Find every line in the records below that contains the word "Collapse" and copy each one out in full. Match the capitalization exactly.

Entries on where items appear
====

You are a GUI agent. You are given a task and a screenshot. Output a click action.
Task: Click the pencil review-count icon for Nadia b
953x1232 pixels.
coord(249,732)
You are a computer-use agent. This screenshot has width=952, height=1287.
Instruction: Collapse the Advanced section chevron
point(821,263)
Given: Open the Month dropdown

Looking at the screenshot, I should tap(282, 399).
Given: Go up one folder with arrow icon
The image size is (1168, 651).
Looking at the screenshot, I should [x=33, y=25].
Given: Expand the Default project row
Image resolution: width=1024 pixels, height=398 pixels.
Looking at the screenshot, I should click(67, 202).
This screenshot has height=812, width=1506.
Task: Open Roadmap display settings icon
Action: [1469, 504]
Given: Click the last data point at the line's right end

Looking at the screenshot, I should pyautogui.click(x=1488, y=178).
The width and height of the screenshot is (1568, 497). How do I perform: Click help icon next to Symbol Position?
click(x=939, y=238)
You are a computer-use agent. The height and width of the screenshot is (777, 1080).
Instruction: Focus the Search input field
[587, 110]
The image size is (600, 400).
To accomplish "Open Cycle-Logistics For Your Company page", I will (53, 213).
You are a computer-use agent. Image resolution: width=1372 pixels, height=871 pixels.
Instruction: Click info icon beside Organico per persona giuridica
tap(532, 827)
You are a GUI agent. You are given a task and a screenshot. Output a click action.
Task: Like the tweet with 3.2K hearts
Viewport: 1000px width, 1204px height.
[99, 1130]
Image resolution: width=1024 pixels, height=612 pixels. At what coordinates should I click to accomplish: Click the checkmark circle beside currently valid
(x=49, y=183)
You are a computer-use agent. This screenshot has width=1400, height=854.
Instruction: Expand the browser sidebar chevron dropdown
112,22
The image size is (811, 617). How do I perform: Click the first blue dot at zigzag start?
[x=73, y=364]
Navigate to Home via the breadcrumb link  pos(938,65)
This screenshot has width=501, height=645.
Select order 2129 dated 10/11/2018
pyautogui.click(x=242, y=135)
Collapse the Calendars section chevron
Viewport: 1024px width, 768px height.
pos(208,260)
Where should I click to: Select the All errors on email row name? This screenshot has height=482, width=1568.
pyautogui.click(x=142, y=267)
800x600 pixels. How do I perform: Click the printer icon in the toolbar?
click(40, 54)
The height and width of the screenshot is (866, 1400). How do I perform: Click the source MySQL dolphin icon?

====

→ COMPLETED EXERCISE:
Instruction: Collapse the Advanced section chevron
Collapse the Calendars section chevron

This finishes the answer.